A Graça é o capital de giro para a vida cristã. Você não precisa "sentir" que tem mais graça que o outro para orar ou resistir ao pecado; você simplesmente "saca" pela fé. Prática: Pare de se comparar com outros em termos de aceitação divina. O saldo da Graça é infinito e igual para todos os filhos adotados.2. A Soberania na Distribuição: O "Teto" diversificado Embora a Graça seja igual, os Dons (Charismata) são distribuídos de forma variada. O Espírito Santo age "como lhe apraz". Isso elimina a inveja espiritual e o orgulho. Se alguém tem "cinco talentos" (maior visibilidade ou responsabilidade), não foi por mérito, mas por designação soberana. Se você tem "um talento", ele é tão vital para o corpo quanto os outros.
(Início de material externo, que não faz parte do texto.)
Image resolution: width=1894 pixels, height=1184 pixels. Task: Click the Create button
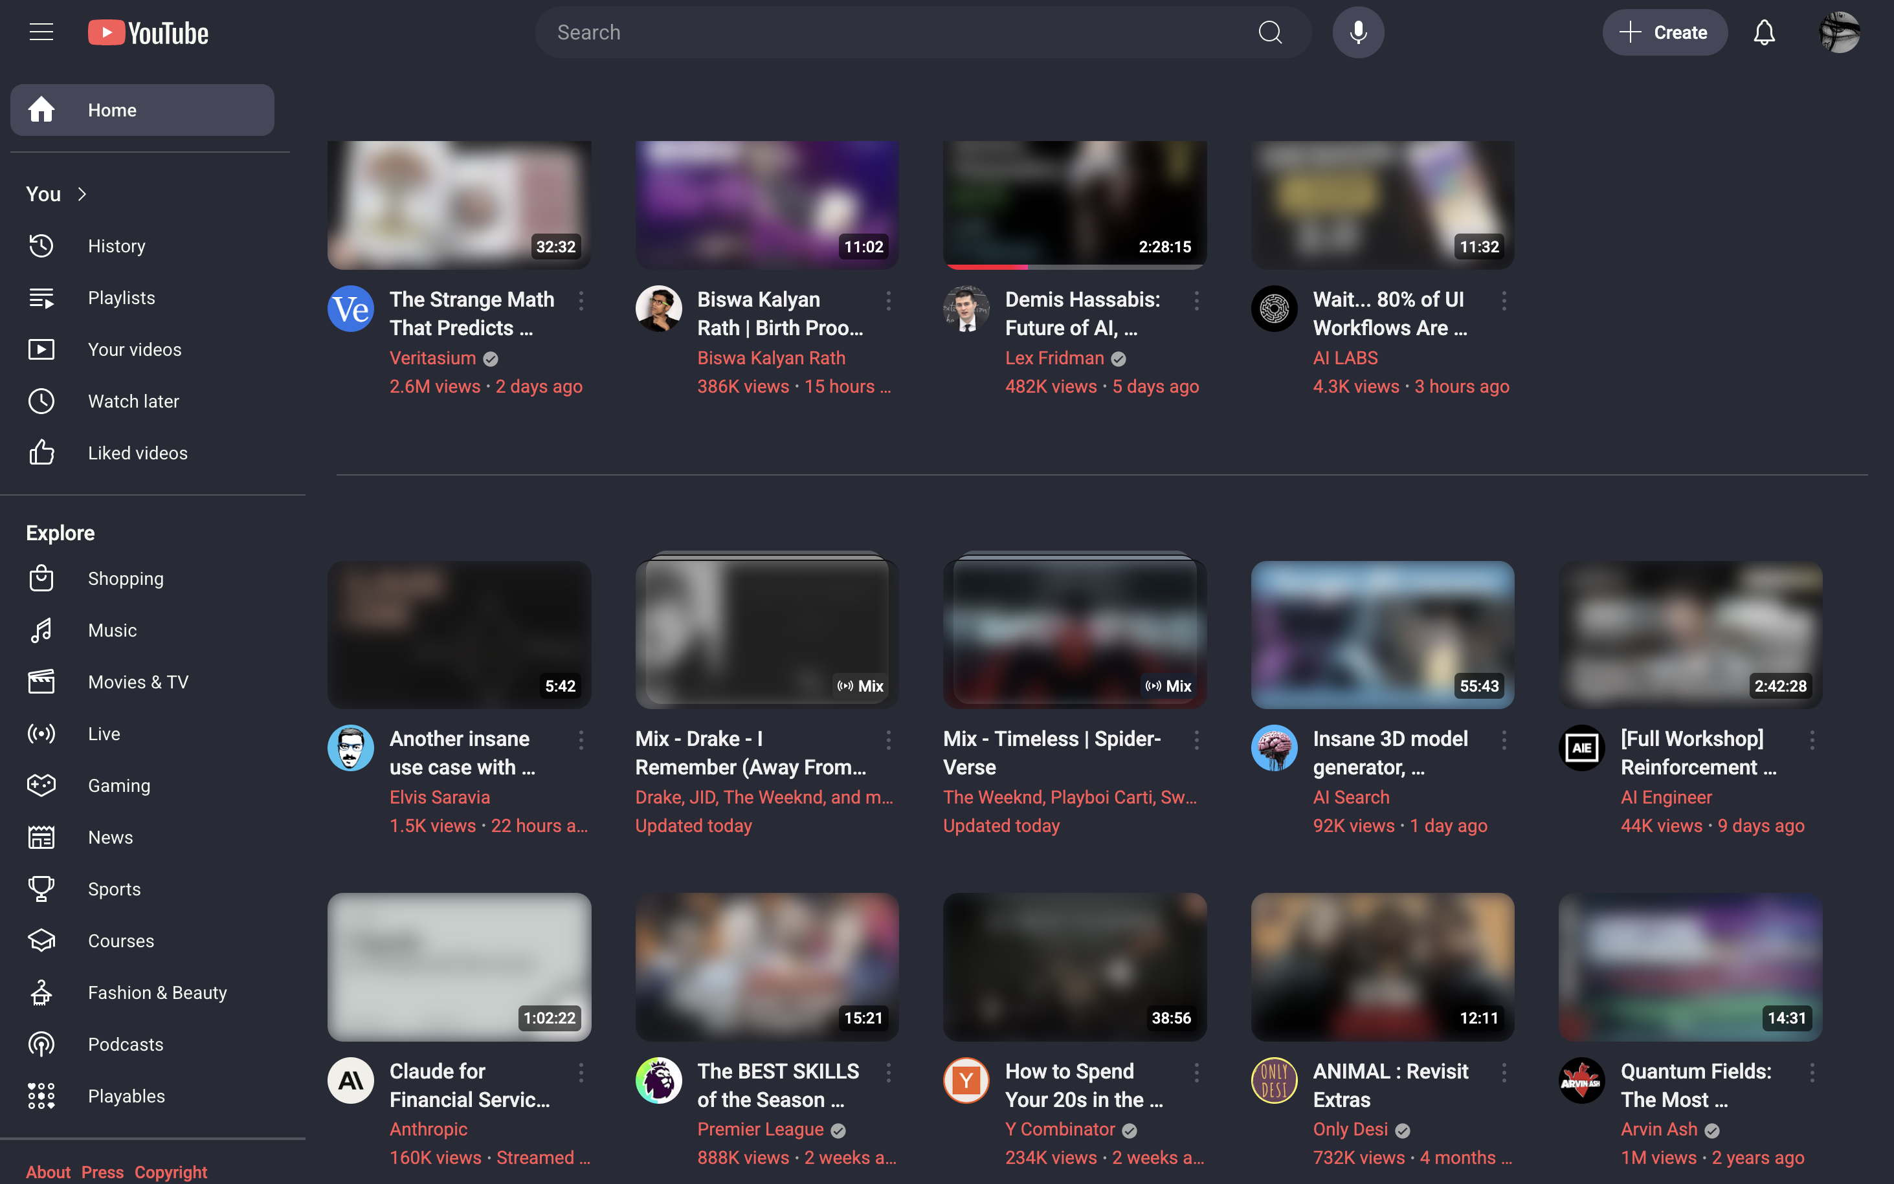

O Momento da Entrega: A ideia de que o dom é concedido na regeneração sugere que, ao nascer de novo, você já "nasce" com ferramentas para trabalhar. Não é algo que você precisa fabricar, mas descobrir. A Sinergia entre o Natural e o Espiritual é um ponto fascinante que envolve a relação entre dons espirituais e capacidades naturais. Embora o Espírito possa dar algo totalmente novo, Ele frequentemente "redime" e potencializa o que já estava em nossa estrutura de personalidade; a "capacidade" mencionada em Mateus 25:15. Olhe para as suas inclinações naturais. Você é organizado? É comunicativo? É empático? Muitas vezes, o Espírito Santo "batiza" essas características, transformando uma habilidade natural em um Dom Espiritual; como o dom de governo, de palavra ou de misericórdia. Faça um inventário das suas capacidades. O Senhor não desperdiça a sua identidade; Ele a santifica para o serviço do Reino. A Finalidade é o "Bem Comum" O texto de Paulo conclui que a manifestação do Espírito é dada "para o que for útil" (ou visando o bem comum). O dom não é para o seu brilho pessoal, mas para o lucro do "Dono dos dons". O pecado da parábola não foi ter apenas uma mina/talento, mas escondê-lo. Assim como Pedro usou sua "chave" (autoridade) para abrir a porta aos samaritanos, você deve usar seu dom para destravar o caminho de Cristo na vida de outras pessoas.

Conclusão

Todos os crentes têm igual acesso à graça e igual posição diante de Deus. Contudo, os dons são distribuídos soberanamente pelo Espírito. Não somos chamados a possuir todos os dons, mas a sermos fiéis com o que recebemos. A verdadeira maturidade espiritual não está em ter muitos talentos, mas em multiplicar, para a glória de Deus, aquilo que Ele confiou às nossas mãos.